• STATED TASK: Copy word for word the lines below, from the one containing "This screenshot has height=715, width=1020." through the last line. Omit the pictures from your copy.

Extracted data entries:

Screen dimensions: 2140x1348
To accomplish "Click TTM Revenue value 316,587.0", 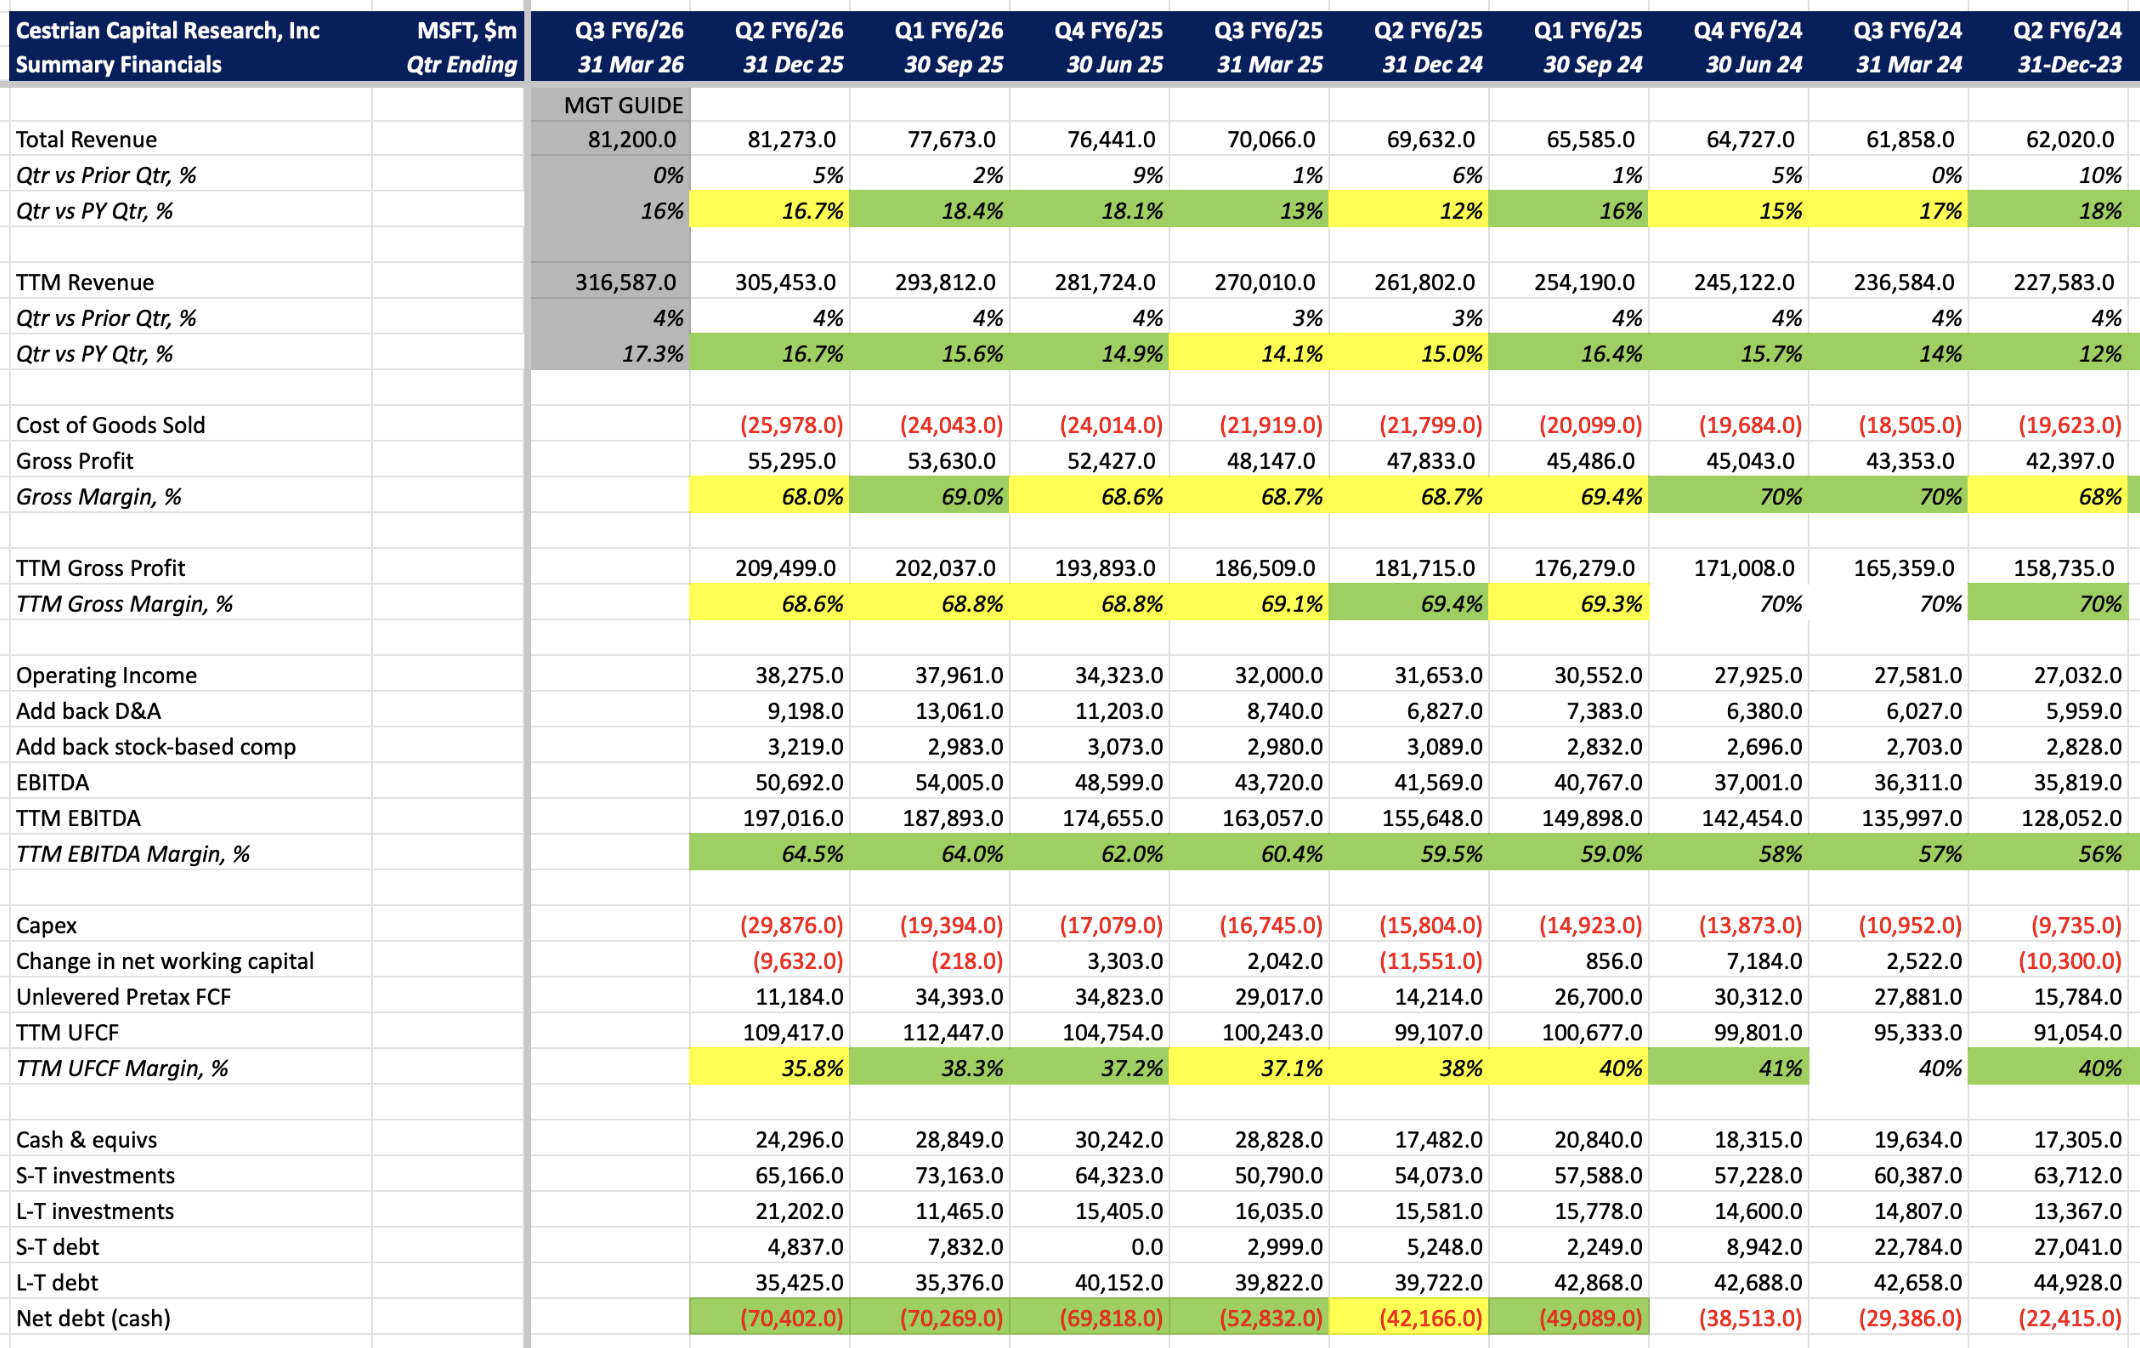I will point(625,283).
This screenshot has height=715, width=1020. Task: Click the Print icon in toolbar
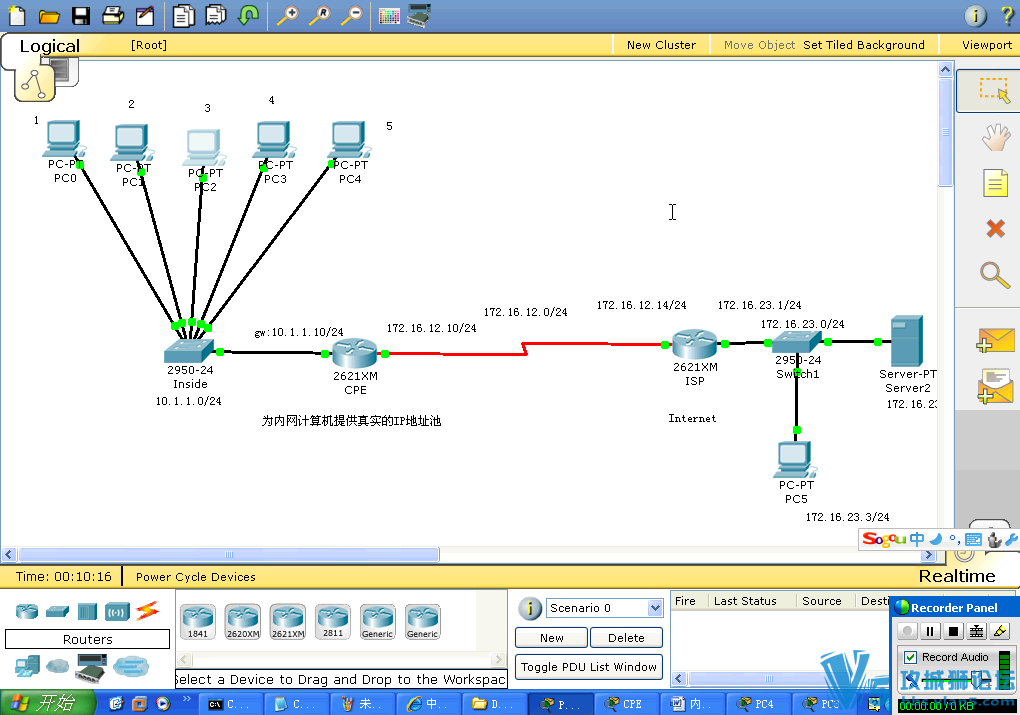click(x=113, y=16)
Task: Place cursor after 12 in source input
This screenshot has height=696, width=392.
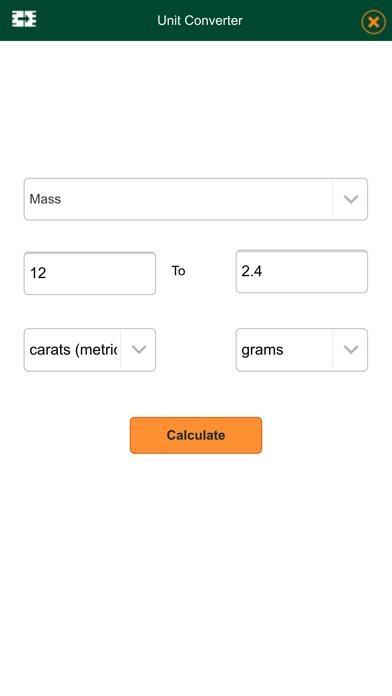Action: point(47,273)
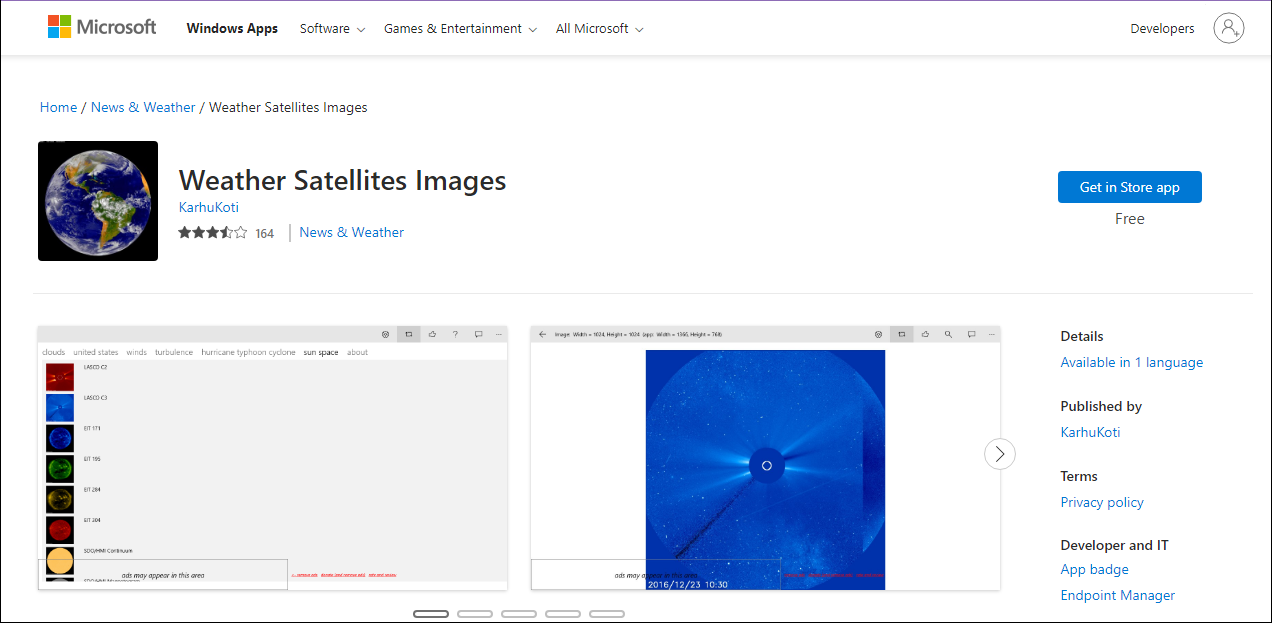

• TASK OUTPUT:
This screenshot has height=715, width=1020. Task: Click the Print icon in toolbar
click(x=113, y=16)
Task: Place cursor after 12 in source input
This screenshot has height=696, width=392.
Action: point(47,273)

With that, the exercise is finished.